Step 1. Enforce Lockout/Tagout

Before any inspection, cleaning, or foreign-object removal on a machine, mandate the 3-piece set: cut power → put on a lock → hang a tag. The key is held only by the worker; do not return it until the work is done.

Step 2. Pairs or more for work inside the operating envelope

Inspection inside a robot's operating envelope must be done with two or more people, with a watcher posted. Physically protect against a colleague accidentally pressing the restart button.

Step 3. Pre-shift inspection on a native-language checksheet

Record the daily check of safety devices and emergency-stop buttons on a native-language checksheet. Showing the inspection point and the "OK" criterion with photos makes it easier to cross the language barrier.

Of these three, #1 is the most important. If power cutoff is reliable, most "caught/entangled" accidents are prevented.

6. Multilingual delivery — manufacturing-specific points

Multilingual delivery in manufacturing has slightly different sweet spots from construction. Because work is more repetitive and equipment is fixed, "what you must not do" can more easily be visually pinned down.

Multilingual labeling on equipment

Type of label Localization level
Position of emergency-stop button Pictogram + Japanese + native language
Restricted area Pictogram + plain Japanese
Procedure for safety device Photo flow + native-language step descriptions
Hazard signs (high temp / high voltage etc.) Unified ISO pictograms

Material update cycle

Honestly, what gets overlooked in manufacturing safety training is material updates. When equipment is swapped, it's common to see the new model's photos and risks not reflected in the materials.

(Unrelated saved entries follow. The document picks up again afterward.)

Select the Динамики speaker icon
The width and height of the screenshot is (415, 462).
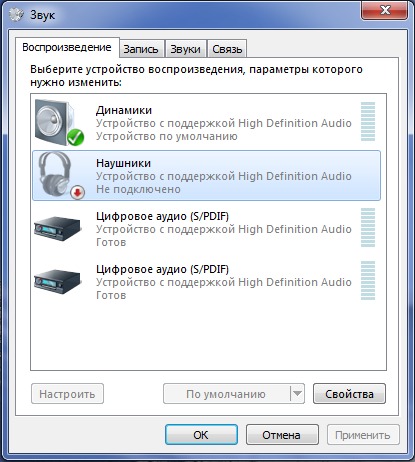click(x=59, y=122)
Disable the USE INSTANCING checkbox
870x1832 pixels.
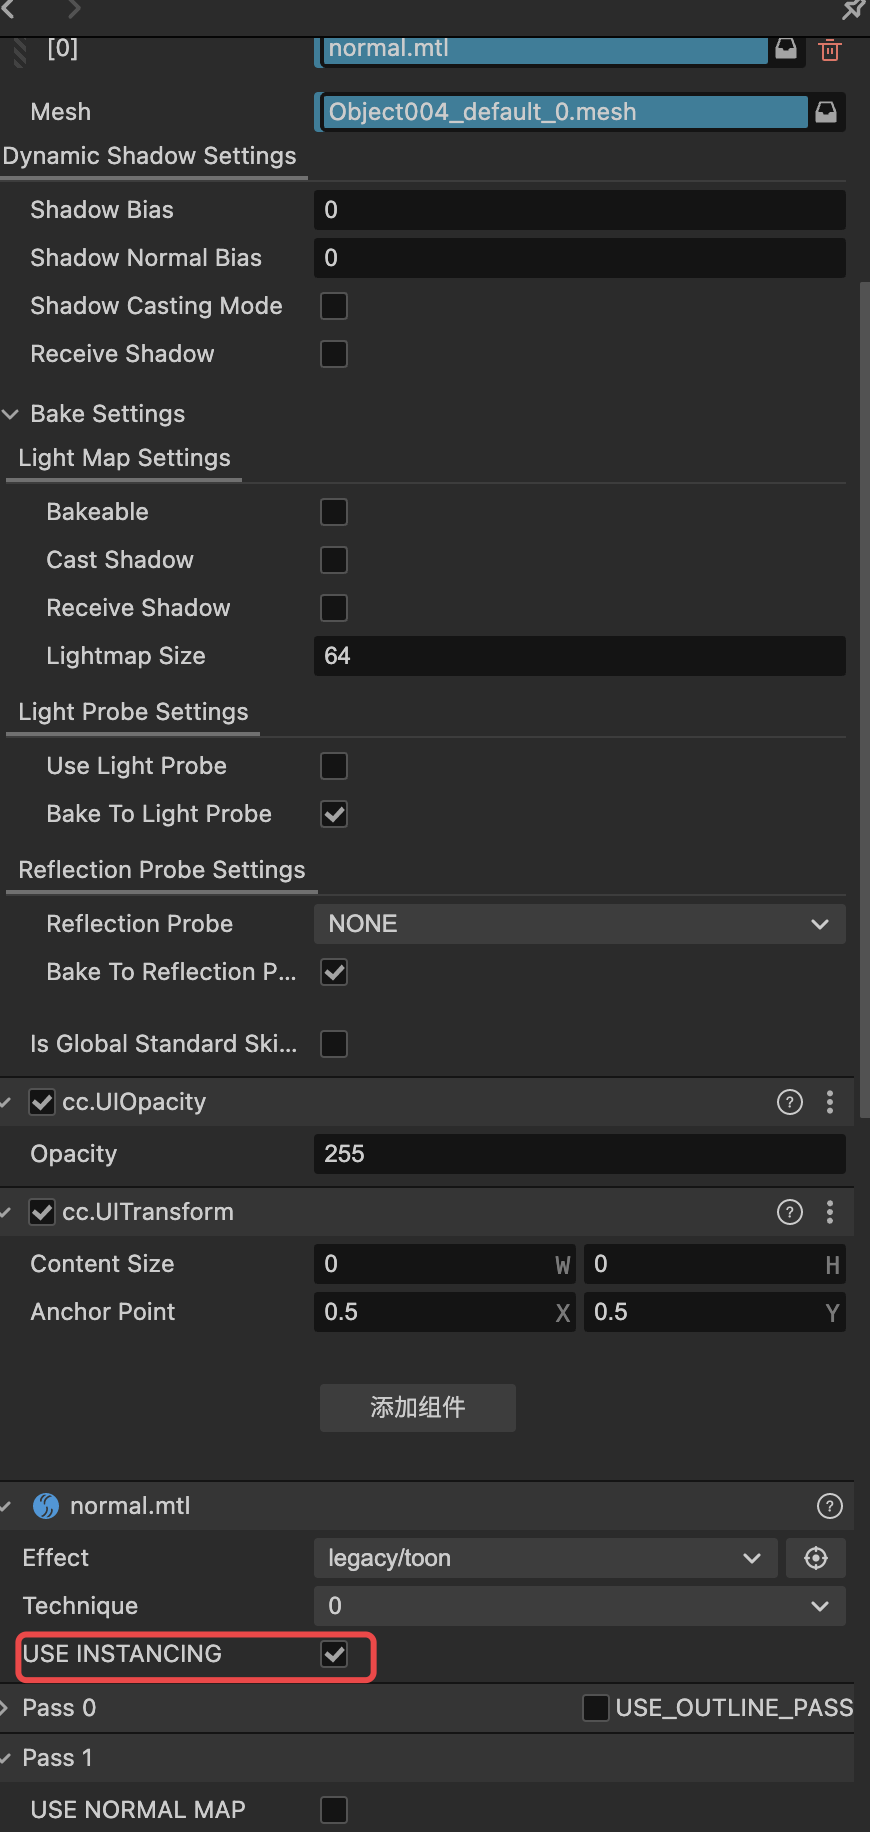click(x=334, y=1654)
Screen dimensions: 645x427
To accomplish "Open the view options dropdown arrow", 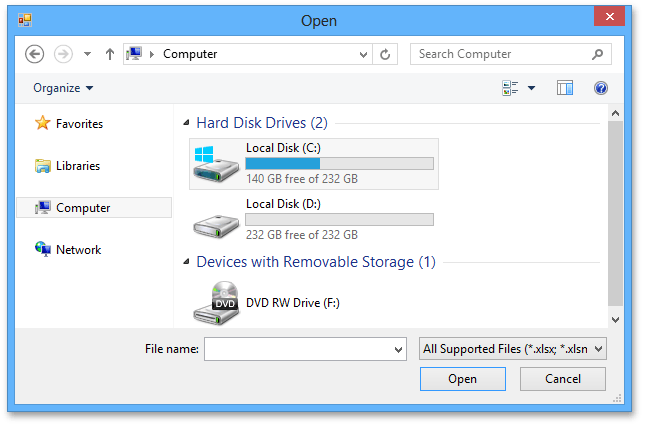I will (x=532, y=88).
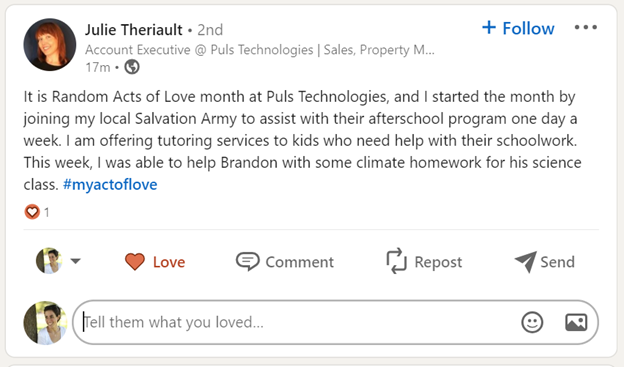Click the Comment speech bubble icon
The height and width of the screenshot is (367, 624).
[x=248, y=262]
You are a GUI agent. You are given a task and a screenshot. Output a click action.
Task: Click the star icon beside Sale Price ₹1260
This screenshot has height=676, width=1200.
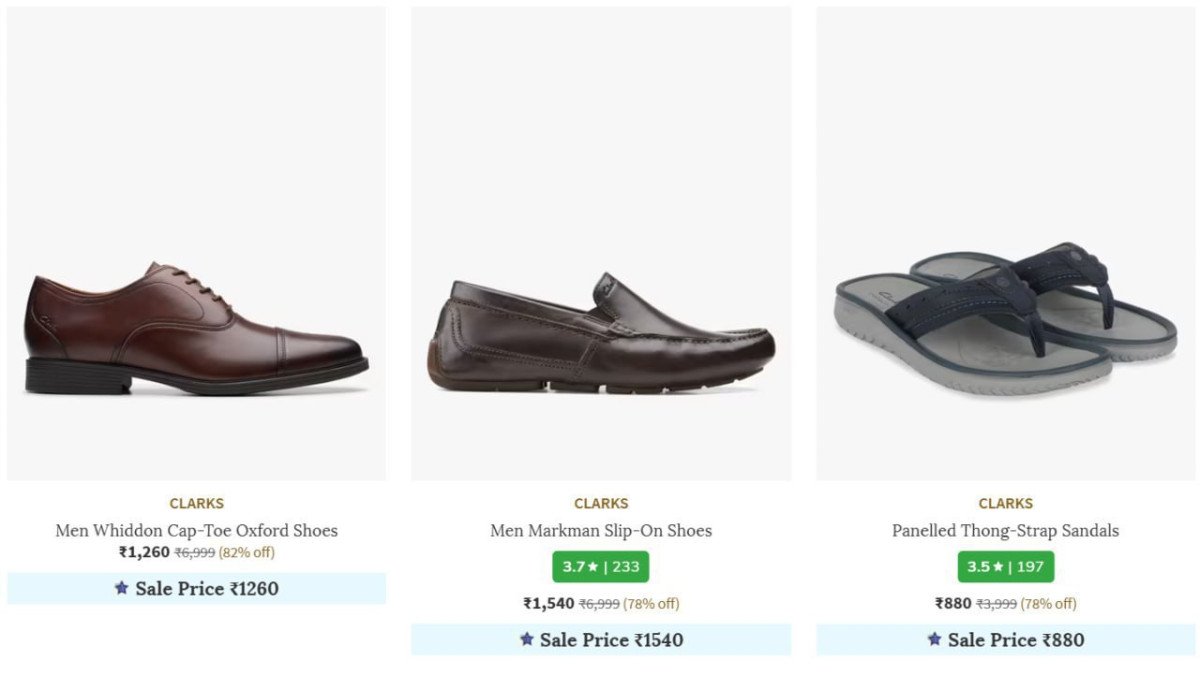click(x=122, y=588)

  • When equipment is swapped, plan additional delivery of the corresponding special education / on-hire training
  • Keep a revision history of materials — when, who, and what was updated
  • Release the multilingual revision simultaneously with the Japanese revision (a time lag leaves the field operating on old info)

7. On-site operations checklist

Finally, a list of items manufacturing safety managers should check monthly / semi-annually. Running these on a rhythm prevents structural gaps.

How to use

This checklist also works as an agenda template for the Safety and Health Committee. "Monthly" for "detecting missed deliveries," "semi-annually" for "reviewing materials and the system" — splitting them makes it easier to run.

Monthly check

  • On-hire training completed before assignment for new (foreign) workers
  • Special education completion certificates confirmed for applicable work
  • Pre-shift inspection sheet filled in daily (including native-language version)
  • Emergency-stop button operation check done
  • No abnormalities in sensitivity / response time of safety devices
  • Training records digitally managed for 3-year retention

Semi-annual check

  • Mechanism for near-miss reports submittable in native language
  • Re-training conducted based on past accidents and near-misses
  • Materials updated for areas with equipment swap / process change
  • Training records can be presented instantly during inspector visits

If you have on-site experience, you'll know — for manufacturing accidents, "panic after they happen" is irreparable. Inspecting on a monthly/semi-annual rhythm structurally prevents gaps.

8. Summary

Safety training for foreign workers in manufacturing has clear priorities once you look at the data. Centering on machine accident prevention, especially "caught/entangled," is rational.

Line up materials in native languages, enforce lockout/tagout, retain training records digitally for 3 years — get these three in place and you largely satisfy manufacturing's duty of care.

Key Takeaways

  1. Foreign-worker injuries are led by manufacturing (about 48%), roughly 2.7x construction.
  2. Manufacturing's leading accident type is "caught/entangled" by a wide margin. Concentrate training resources here.
  3. The 8 items of on-hire training are mandatory across industries. In manufacturing, don't forget special education (press, industrial robot, dust, etc.).
  4. The core of "caught/entangled" prevention is lockout/tagout. If power cutoff is reliable, most are preventable.
  5. Materials in 5 languages, unified pictograms on signage, 3-year digital records retention as the baseline.